### [Text block]
— Begin —
Next, let's address the third entry in the truth table.  In that situation, X = 1, and Y = 0.

• If Y = 0, then Q = 1.  We know that if either input to a NAND gate is 0, the output is 1.  That's the same as before.  However, this time, we take advantage of knowing that Y = 0.  Before, it was X that was equal to zero, but X = 1 here and it doesn't help us get started.

• Now. try to take advantage of the knowledge that Q = 1.  If Q = 1 AND X = 1, then P = 0.

• That gives us the third entry in the truth table above.  Here's the truth table with what we have figured out so far.

X	Y	P	Q
0	0	1	1
0	1	1	0
1	0	0	1
1	1

        Finally, we have the case where X = 1 and Y = 1.

• If X = 1, then we need to know Q to determine P.

• If Y = 1, then we need to know P to determine Q.
— End —
### [Records for this exercise]
— Begin —
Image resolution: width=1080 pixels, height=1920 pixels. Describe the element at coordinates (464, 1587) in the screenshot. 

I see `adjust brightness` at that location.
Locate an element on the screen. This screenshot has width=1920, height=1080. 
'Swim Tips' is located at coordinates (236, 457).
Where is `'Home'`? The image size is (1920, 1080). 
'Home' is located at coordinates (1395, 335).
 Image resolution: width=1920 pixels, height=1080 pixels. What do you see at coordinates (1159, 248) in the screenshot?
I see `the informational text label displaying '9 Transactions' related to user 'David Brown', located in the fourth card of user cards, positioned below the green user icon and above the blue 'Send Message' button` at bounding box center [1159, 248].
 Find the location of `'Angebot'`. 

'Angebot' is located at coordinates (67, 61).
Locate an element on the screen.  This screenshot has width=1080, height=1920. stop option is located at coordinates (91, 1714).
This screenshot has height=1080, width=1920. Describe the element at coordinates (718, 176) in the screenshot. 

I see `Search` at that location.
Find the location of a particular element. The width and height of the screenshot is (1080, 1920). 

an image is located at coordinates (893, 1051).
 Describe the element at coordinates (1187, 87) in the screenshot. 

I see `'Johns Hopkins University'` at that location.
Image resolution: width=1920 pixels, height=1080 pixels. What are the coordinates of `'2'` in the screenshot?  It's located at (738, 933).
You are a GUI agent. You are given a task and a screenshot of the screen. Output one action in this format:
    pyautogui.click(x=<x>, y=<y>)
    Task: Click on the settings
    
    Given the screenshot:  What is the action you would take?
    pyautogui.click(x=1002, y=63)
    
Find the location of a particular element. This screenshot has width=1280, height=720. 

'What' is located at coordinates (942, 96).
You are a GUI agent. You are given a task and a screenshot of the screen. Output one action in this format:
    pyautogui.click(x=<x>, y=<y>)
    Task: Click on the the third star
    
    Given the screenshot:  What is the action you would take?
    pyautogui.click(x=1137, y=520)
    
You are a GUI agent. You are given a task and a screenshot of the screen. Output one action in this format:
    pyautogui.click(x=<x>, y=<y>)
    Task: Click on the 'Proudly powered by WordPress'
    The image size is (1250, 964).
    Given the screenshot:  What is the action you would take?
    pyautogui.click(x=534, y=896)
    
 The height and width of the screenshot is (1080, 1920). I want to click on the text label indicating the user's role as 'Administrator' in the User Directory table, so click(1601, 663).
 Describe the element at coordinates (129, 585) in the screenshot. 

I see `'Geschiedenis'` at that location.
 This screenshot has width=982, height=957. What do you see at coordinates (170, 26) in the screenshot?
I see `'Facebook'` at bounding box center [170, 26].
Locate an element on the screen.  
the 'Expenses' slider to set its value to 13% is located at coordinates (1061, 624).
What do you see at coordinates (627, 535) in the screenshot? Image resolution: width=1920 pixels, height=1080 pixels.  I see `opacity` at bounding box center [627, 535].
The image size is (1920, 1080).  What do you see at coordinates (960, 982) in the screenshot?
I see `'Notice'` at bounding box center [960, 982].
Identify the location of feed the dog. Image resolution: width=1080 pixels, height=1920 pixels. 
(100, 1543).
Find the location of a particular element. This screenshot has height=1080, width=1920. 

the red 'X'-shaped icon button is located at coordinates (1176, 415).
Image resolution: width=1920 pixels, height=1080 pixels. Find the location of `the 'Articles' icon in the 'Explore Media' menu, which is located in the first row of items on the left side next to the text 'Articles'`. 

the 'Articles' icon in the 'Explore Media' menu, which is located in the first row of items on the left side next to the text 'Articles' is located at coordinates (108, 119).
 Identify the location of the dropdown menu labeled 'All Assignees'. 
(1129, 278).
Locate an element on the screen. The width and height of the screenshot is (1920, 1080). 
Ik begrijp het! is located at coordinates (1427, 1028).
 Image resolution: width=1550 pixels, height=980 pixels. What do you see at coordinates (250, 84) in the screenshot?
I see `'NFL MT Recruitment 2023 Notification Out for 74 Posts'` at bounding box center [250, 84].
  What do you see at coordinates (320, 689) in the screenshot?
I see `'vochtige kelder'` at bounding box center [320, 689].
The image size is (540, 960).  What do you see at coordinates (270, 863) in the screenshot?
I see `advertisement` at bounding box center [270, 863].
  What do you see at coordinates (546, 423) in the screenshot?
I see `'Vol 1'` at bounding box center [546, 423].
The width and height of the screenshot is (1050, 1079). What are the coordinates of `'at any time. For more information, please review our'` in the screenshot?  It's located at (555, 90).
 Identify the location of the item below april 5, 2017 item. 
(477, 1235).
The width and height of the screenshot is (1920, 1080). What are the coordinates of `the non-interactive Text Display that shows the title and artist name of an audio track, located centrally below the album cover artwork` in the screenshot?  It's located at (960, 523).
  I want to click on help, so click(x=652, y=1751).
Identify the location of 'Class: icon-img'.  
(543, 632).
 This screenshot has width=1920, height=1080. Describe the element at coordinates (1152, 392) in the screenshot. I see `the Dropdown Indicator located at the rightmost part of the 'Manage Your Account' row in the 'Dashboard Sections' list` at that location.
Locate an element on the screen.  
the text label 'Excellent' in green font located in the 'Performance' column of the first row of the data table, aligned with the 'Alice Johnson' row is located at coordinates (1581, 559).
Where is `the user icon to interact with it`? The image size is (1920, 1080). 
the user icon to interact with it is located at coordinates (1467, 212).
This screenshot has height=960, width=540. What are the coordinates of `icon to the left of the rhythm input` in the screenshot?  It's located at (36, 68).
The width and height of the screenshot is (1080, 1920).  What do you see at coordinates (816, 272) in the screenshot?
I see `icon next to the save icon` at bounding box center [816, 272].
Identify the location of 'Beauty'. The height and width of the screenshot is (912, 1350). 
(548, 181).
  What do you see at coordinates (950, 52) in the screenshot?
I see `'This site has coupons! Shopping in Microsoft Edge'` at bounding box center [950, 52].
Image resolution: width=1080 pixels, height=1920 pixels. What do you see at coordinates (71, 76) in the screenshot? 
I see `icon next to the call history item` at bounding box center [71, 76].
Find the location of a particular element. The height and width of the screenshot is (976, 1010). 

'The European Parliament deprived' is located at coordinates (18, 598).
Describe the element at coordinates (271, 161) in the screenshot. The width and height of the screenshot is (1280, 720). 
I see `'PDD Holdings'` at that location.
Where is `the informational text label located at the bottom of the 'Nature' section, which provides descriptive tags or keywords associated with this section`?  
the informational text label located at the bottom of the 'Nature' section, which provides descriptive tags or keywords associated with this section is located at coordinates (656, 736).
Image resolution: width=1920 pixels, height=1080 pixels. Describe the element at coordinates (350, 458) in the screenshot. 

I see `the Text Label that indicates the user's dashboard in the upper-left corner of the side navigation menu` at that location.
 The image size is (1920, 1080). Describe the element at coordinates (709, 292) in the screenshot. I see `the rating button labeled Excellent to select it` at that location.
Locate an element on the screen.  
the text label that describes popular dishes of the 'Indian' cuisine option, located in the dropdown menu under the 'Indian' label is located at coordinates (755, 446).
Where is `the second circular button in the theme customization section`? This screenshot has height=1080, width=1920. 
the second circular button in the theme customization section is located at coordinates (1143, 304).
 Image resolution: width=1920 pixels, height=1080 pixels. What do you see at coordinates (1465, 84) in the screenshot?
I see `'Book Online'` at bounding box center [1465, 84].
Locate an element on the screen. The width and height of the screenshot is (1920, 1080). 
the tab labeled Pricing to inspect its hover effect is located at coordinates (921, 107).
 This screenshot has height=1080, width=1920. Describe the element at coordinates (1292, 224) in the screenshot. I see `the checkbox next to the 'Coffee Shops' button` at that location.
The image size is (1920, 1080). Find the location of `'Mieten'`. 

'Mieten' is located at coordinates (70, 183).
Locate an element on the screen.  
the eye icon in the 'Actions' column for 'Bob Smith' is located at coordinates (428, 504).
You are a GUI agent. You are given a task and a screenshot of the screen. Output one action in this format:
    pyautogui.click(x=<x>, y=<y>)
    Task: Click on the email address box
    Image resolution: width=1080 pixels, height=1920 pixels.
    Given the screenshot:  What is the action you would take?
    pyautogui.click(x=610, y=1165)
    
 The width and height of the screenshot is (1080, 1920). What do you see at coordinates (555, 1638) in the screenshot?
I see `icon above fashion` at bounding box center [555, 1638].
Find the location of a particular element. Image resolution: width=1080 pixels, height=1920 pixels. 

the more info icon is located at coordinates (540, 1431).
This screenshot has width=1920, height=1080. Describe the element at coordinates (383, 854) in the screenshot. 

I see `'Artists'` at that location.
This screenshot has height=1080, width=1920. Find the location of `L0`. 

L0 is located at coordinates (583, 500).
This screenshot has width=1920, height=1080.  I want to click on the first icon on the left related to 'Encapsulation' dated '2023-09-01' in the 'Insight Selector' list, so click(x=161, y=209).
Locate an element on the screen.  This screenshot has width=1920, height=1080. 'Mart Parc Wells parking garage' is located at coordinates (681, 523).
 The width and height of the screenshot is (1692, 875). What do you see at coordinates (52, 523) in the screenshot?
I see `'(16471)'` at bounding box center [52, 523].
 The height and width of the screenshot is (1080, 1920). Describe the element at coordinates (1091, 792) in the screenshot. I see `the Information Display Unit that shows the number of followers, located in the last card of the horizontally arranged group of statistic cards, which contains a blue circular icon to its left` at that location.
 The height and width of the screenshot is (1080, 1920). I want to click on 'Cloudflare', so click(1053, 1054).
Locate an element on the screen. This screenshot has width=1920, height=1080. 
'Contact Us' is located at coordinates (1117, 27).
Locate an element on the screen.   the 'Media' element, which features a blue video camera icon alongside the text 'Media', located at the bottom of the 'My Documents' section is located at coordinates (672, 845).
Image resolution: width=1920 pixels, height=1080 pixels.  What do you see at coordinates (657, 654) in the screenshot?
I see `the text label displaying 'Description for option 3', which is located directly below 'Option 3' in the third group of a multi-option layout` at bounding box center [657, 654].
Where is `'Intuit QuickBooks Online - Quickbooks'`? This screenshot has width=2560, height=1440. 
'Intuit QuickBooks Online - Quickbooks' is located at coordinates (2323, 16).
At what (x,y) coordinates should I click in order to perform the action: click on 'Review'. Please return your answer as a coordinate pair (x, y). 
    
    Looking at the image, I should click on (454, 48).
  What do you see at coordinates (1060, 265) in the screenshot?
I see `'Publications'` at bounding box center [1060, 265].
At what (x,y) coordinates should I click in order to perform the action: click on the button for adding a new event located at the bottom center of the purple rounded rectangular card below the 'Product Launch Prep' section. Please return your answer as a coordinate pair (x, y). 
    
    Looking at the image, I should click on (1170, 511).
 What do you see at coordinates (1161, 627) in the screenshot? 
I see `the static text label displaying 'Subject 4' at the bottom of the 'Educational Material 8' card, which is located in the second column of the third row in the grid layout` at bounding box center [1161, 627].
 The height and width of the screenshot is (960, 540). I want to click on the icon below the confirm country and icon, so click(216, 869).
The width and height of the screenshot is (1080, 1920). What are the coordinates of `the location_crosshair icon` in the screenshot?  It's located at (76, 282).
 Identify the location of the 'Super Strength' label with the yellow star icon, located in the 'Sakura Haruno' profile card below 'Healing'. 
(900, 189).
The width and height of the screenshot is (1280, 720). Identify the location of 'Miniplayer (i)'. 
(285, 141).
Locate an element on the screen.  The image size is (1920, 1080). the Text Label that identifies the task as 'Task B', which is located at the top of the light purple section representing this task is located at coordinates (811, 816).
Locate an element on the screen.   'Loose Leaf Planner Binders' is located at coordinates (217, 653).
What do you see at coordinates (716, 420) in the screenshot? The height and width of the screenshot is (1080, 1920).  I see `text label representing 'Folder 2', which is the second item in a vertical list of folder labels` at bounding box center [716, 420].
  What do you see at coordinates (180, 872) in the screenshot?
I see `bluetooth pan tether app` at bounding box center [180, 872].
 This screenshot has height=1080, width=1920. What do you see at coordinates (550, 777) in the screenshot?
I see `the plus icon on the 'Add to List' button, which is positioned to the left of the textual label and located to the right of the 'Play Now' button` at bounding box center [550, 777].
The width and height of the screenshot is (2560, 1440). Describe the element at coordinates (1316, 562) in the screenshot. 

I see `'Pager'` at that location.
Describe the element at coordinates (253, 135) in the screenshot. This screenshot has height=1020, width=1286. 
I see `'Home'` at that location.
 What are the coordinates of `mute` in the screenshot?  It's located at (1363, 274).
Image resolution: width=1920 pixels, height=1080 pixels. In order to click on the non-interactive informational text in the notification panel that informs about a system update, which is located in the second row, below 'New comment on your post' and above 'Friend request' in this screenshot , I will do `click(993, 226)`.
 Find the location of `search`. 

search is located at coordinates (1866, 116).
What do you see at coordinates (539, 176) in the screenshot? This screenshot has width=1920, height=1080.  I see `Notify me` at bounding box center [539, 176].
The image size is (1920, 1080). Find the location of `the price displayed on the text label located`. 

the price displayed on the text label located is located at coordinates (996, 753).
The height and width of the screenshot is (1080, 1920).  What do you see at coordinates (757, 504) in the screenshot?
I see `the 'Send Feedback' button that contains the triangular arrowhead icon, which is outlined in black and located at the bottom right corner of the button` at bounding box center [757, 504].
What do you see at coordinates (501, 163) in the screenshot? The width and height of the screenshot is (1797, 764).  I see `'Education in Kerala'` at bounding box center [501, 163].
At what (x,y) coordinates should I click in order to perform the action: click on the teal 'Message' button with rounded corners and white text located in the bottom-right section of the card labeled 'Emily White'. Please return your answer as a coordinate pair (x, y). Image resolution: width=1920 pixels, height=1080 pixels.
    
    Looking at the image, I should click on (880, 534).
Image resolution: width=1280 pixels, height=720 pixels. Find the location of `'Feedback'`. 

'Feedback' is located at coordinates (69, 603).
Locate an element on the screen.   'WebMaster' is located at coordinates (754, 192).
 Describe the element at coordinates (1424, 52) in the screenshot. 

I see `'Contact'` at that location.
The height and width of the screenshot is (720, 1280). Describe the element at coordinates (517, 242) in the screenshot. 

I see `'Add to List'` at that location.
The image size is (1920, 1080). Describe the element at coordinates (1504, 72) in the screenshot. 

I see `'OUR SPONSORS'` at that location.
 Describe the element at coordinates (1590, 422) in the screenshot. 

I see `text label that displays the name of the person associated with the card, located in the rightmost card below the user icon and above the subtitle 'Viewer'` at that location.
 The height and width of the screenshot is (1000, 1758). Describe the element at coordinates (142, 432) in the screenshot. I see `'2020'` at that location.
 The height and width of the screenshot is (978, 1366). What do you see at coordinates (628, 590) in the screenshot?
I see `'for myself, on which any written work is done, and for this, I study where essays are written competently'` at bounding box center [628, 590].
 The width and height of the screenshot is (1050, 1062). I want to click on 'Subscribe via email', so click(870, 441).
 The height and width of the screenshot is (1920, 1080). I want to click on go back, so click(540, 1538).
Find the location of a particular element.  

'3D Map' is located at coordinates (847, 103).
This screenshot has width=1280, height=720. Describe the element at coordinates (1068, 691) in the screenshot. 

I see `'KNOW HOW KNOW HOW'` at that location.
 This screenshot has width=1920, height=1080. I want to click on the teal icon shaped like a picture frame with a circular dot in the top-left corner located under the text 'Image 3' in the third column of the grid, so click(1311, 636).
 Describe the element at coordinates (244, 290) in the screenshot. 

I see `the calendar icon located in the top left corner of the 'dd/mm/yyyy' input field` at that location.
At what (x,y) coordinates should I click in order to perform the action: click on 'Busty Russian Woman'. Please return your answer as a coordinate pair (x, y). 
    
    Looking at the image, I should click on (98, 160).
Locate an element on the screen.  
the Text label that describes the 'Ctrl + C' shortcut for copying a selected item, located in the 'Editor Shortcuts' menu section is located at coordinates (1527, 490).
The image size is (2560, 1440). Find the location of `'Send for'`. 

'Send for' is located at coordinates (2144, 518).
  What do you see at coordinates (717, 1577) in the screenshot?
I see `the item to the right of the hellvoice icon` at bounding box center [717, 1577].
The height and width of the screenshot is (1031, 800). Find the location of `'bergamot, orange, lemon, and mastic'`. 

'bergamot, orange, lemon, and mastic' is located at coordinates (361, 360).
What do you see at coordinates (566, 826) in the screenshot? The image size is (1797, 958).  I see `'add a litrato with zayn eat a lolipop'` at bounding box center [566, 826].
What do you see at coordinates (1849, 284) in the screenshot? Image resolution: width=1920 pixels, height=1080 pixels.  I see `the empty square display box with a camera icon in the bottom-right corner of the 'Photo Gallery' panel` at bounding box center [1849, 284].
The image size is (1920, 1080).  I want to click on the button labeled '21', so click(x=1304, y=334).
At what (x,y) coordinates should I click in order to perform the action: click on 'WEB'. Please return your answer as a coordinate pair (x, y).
— End —
### [Tasks for this exercise]
**A.** Transcribe the listing word for word, starting at its first line and ending at the line that contains "coordinates (91, 1714).".
**B.** Write the next part of the NAND-gate truth table walkthrough, picking up after its last sentence.

### [Per-task outputs]
**A.**
Image resolution: width=1080 pixels, height=1920 pixels. Describe the element at coordinates (464, 1587) in the screenshot. 

I see `adjust brightness` at that location.
Locate an element on the screen. This screenshot has width=1920, height=1080. 
'Swim Tips' is located at coordinates (236, 457).
Where is `'Home'`? The image size is (1920, 1080). 
'Home' is located at coordinates (1395, 335).
 Image resolution: width=1920 pixels, height=1080 pixels. What do you see at coordinates (1159, 248) in the screenshot?
I see `the informational text label displaying '9 Transactions' related to user 'David Brown', located in the fourth card of user cards, positioned below the green user icon and above the blue 'Send Message' button` at bounding box center [1159, 248].
 Find the location of `'Angebot'`. 

'Angebot' is located at coordinates (67, 61).
Locate an element on the screen.  This screenshot has width=1080, height=1920. stop option is located at coordinates (91, 1714).

**B.**
• We are stuck!  There is no obvious way to proceed!

        There is one way to proceed.  We could just assume that P = 1, for example.  Let's try that.

• If Y = 1, and P = 1, then we know that Q = 0.

• If we know that Q = 0, it is an input  to the top NAND gate, so the output there is 1.  Thus, P = 1.  That's what we assumed to start with, so we don't get a contradiction.

• All is copasetic!  Or is it?

• Here is the truth table.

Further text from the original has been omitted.